======== SUPPLIED MATERIAL ========

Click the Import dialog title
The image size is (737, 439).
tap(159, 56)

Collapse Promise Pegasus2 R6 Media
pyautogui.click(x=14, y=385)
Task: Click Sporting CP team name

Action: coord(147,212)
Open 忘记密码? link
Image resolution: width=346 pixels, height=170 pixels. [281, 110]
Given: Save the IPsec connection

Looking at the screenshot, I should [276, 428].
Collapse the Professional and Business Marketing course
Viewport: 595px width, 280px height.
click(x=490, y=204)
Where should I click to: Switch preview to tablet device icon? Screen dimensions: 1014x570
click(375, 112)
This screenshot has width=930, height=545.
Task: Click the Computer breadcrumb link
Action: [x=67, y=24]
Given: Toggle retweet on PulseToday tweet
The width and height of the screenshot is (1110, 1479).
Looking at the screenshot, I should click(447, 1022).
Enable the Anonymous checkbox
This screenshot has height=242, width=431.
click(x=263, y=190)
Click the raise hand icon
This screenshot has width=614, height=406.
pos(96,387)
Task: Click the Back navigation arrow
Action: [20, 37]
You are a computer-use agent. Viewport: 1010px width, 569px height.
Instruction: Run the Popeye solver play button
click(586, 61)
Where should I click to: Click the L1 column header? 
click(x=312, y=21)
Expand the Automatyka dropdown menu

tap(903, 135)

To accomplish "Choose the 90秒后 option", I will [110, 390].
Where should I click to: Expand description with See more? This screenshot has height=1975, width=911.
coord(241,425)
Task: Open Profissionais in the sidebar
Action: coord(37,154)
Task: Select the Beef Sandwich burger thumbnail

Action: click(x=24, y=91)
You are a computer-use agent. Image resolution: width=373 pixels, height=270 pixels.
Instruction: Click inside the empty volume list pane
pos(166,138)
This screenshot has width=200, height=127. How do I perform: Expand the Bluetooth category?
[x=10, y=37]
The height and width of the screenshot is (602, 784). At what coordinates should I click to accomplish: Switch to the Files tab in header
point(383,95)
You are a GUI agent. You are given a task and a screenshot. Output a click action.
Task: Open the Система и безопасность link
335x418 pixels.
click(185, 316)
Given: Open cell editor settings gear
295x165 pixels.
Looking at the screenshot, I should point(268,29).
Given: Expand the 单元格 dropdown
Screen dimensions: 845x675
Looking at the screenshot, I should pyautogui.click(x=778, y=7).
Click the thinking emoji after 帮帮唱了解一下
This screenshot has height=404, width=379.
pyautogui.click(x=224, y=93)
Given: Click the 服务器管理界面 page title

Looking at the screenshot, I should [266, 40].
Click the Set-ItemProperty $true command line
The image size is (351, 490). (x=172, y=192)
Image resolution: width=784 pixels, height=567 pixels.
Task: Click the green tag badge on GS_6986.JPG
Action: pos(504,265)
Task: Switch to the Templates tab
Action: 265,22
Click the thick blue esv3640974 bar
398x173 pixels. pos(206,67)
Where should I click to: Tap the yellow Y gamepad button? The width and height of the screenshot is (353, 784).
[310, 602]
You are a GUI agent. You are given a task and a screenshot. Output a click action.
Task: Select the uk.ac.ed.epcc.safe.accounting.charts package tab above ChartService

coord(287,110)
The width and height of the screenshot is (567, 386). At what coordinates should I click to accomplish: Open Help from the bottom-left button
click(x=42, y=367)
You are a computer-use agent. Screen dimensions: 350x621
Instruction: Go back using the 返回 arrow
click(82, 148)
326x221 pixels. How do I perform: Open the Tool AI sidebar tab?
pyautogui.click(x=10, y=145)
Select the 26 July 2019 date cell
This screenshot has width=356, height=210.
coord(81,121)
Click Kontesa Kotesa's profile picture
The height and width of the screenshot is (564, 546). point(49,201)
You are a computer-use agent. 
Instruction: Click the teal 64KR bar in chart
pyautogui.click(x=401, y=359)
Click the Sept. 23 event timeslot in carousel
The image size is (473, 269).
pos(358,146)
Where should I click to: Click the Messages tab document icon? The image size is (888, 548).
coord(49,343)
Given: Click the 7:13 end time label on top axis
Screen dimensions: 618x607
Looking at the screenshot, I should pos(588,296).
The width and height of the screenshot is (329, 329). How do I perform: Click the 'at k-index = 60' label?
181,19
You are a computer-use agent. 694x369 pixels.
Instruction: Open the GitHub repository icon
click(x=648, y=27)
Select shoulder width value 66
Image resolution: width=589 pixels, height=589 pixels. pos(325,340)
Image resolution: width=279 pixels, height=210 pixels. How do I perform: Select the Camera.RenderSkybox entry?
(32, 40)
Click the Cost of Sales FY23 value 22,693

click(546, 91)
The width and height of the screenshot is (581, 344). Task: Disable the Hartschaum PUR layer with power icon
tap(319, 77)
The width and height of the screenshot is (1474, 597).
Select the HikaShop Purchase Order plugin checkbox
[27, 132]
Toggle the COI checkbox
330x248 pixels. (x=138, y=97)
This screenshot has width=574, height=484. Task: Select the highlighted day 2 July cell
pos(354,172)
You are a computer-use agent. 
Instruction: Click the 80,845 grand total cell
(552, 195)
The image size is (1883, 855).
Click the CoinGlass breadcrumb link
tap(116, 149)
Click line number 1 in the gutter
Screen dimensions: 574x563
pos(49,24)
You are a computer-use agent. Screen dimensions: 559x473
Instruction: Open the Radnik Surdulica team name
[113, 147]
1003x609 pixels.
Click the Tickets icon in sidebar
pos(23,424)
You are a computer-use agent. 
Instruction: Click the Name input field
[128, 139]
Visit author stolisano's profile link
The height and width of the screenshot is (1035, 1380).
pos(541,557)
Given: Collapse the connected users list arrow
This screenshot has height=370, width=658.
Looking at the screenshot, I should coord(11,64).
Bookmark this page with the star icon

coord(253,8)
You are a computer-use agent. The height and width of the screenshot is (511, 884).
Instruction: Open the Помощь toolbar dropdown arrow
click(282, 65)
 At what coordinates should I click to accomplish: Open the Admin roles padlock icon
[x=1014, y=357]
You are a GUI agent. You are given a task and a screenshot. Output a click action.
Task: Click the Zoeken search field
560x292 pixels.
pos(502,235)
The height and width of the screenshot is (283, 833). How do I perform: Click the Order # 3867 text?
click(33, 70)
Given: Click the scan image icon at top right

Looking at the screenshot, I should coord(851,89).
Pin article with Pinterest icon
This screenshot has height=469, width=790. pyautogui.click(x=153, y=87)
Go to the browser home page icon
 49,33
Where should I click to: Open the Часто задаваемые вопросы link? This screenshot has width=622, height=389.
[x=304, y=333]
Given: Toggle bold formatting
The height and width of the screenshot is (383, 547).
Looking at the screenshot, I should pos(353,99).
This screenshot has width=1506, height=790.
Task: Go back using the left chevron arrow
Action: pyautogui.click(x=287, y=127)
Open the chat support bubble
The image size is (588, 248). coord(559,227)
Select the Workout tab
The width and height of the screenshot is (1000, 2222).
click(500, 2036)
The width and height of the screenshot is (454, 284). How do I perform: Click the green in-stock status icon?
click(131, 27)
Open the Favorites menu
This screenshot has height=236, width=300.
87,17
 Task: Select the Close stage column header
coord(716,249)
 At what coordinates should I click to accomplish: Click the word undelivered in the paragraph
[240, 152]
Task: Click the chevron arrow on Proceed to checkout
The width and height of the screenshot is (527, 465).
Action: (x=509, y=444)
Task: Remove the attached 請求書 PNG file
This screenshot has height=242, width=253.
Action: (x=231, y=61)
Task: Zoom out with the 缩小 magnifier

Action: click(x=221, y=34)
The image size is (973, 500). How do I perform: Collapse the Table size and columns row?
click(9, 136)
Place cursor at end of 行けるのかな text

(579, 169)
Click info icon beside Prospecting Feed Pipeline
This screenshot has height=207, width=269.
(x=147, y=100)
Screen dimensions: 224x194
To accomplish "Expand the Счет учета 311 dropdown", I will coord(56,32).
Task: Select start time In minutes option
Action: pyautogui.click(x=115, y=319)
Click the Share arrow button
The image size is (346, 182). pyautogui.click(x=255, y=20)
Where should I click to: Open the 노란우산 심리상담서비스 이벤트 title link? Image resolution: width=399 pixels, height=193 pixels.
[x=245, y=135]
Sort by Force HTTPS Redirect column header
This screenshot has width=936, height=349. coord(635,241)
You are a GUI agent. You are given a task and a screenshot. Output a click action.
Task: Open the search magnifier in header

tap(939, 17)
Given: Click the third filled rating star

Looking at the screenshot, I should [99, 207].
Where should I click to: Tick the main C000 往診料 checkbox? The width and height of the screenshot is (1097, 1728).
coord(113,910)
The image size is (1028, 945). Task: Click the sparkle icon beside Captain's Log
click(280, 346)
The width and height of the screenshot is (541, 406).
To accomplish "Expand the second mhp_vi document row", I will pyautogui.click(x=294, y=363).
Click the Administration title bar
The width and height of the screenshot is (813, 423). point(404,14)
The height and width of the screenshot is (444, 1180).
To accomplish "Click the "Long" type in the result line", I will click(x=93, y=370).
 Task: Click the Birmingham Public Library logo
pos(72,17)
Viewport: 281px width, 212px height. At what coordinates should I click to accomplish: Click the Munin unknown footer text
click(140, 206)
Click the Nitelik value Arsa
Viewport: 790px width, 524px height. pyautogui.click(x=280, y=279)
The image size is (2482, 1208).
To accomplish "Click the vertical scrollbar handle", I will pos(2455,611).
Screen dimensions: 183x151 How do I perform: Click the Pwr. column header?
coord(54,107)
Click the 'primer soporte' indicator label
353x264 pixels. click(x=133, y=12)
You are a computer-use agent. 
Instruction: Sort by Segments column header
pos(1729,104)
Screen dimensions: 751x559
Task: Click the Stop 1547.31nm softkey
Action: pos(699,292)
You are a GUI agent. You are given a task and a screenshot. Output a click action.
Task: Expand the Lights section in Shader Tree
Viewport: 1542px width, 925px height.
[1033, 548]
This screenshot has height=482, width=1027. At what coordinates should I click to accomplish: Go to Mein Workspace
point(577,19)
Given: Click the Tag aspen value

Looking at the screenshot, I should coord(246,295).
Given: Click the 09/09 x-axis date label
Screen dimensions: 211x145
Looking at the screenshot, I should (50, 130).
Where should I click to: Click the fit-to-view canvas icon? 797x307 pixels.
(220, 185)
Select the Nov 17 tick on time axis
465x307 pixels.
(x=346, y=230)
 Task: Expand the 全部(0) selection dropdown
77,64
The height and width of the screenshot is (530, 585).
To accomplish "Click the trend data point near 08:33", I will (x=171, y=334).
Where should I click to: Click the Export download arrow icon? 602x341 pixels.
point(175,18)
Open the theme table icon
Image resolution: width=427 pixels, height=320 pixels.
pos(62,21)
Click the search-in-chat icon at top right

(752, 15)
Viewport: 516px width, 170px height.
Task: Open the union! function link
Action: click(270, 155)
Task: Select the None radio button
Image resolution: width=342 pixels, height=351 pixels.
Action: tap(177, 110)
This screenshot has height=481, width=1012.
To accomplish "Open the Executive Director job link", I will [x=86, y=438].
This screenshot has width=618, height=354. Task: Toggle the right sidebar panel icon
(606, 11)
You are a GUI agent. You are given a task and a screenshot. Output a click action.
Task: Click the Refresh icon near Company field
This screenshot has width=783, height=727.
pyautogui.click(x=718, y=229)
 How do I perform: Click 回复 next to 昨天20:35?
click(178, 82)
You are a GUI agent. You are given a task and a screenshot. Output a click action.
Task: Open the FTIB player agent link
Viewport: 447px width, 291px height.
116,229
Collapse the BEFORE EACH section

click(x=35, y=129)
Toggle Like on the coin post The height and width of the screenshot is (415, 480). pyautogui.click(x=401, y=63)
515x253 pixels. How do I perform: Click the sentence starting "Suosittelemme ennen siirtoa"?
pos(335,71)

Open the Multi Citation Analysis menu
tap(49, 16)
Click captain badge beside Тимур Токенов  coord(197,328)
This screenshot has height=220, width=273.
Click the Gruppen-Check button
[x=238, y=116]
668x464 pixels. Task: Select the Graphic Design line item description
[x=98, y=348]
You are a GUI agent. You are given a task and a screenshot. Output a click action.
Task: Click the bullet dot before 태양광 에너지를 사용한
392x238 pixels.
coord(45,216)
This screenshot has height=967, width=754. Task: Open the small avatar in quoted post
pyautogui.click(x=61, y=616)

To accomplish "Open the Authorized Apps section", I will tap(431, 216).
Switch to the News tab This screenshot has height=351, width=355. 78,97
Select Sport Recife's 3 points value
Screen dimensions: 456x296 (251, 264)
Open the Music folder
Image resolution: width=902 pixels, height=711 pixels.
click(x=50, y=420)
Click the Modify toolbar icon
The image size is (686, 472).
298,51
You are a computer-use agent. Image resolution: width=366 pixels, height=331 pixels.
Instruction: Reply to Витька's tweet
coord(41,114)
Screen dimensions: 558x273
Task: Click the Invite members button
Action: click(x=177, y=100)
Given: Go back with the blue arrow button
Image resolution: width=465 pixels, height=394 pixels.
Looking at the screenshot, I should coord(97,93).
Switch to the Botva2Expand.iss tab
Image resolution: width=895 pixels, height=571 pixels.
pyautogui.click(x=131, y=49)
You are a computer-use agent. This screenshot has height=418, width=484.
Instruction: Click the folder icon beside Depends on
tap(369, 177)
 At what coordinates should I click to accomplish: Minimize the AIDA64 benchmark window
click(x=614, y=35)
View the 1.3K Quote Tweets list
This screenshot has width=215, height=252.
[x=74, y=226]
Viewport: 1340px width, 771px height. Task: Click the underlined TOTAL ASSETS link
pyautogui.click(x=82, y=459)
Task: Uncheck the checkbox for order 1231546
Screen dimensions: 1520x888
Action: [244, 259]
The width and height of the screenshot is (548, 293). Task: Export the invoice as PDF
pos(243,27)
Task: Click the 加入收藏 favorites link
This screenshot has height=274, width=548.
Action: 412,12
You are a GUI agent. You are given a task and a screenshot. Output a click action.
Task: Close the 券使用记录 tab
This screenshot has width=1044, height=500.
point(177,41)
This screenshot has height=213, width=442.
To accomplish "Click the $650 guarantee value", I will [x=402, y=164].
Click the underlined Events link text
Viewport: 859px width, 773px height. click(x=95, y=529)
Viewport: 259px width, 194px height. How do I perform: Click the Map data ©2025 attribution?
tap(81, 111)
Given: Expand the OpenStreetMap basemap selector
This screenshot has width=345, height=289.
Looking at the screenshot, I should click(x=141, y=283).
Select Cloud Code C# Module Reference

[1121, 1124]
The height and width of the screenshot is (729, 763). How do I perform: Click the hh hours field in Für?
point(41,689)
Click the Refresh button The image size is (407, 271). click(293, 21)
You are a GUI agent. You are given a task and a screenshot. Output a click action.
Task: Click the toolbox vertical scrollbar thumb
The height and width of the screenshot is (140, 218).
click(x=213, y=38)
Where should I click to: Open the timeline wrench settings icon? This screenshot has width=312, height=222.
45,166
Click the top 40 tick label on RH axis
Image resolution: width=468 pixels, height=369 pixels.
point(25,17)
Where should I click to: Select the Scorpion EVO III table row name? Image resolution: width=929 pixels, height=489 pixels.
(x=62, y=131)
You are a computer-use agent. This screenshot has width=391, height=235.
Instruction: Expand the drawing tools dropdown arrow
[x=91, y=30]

========

REQUIRED ACTION:
When a line in the data contains "date", return it as written.

TASK OUTPUT:
Select the 26 July 2019 date cell
Given: Click the 09/09 x-axis date label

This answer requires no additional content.